**Source:**
· · · · · · ·

If you follow the news, you know that there are few if any stories bigger Saudi Arabia’s killing of dissident journalist Jamal Khashoggi, a legal U.S. resident, and President Trump’s unwillingness to hold the kingdom’s top leaders accountable – at least according to America’s tightly intertwined national political classes and Mainstream Media.

At the same time, if anything’s clear from recent domestic political trends – especially the rise of populism – it’s that the priorities of these national elites and the general public don’t always coincide. And the polling on this issue makes pretty clear that the Khashoggi killing and the Trump reaction is one of those instances.

The sample size isn’t big (three surveys) and all of them predate Mr. Trump’s full, November 20 explanation of his final decision on Khashoggi and his Saudi policy. But none point to reactions that would even come close to justifying the amount of time and space being devoted to the issue by the political and media kingpins.

Two of the polls came out on October 24. The first, by Rasmussen, found that by a 57 percent to 33 percent margin, “likely U.S. voters” believed that Khashoggi’s (then) “disappearance and suspected murder was “important to U.S. national security. Eleven percent were undecided. Those results don’t exactly indicate the peasants were reaching for their pitchforks. Nor does the fact that 68 percent of those likely voters favored American sanctions on Saudi Arabia if the monarchy’s involvement was “proven.” After all, “sanctions” can encompass a wide range of measures.

That same day, an Axios/Survey Monkey sounding reported that 56 percent of U.S. adults polled considered the President’s “response to Saudi Arabia for the Khashoggi murder” as “not tough enough.” Just under a third viewed it as “about right” and five percent deemed it “too tough.”

Repeating a pattern often found in recent polling, opinion was sharply divided along partisan lines. A much higher share of Democrats (78 percent) than Republicans (37 percent) chose the “not tough enough” answer. Independents fell right in the middle, with “not tough enough” prevailing in their ranks by 55 percent to 32 percent.

· · · · · · ·

**Dataset excerpts:**

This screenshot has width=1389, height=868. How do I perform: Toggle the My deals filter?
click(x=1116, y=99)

· · · · · · ·

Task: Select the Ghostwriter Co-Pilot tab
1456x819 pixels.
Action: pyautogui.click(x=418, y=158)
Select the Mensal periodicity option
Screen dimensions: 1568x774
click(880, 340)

· · · · · · ·

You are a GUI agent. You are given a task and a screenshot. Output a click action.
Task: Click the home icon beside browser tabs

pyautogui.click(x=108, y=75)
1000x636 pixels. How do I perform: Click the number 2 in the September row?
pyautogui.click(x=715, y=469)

· · · · · · ·

**Complete the following:**
1 > Extract the records from the line with "This screenshot has" up to and including the line with "click(x=1116, y=99)", reproducing those lines word for word.
2 > Extend the article on polling about the Khashoggi killing, picking up right after its last sentence.
The article and the records were taken from separate sources.

**Answers given:**
1 >
This screenshot has width=1389, height=868. How do I perform: Toggle the My deals filter?
click(x=1116, y=99)

2 >
Somewhat different results came from a posting in The Hill newspaper from a survey it conducted along with the Harris organization. Their poll found that by a 49 percent to 29 percent margin, “registered voters” favored waiting on anti-Saudi sanctions until after an independent investigation determines if the Saudi Arabian government is responsible for the killing of Jamal Khashoggi” rather than impose such measures beforehand. And 16 percent of respondents said that the United States “should not be involved in the matter.”

Nonetheless, the partisan split story remained intact, with many more Democrats (38 percent) than Republicans (20 percent) favoring “sanctions now” and somewhat more Republicans (57 percent) than Democrats (46 percent) wanting an investigation first. Twenty eight percent of independents supported sanctions before an investigation whereas 45 percent wanted to wait.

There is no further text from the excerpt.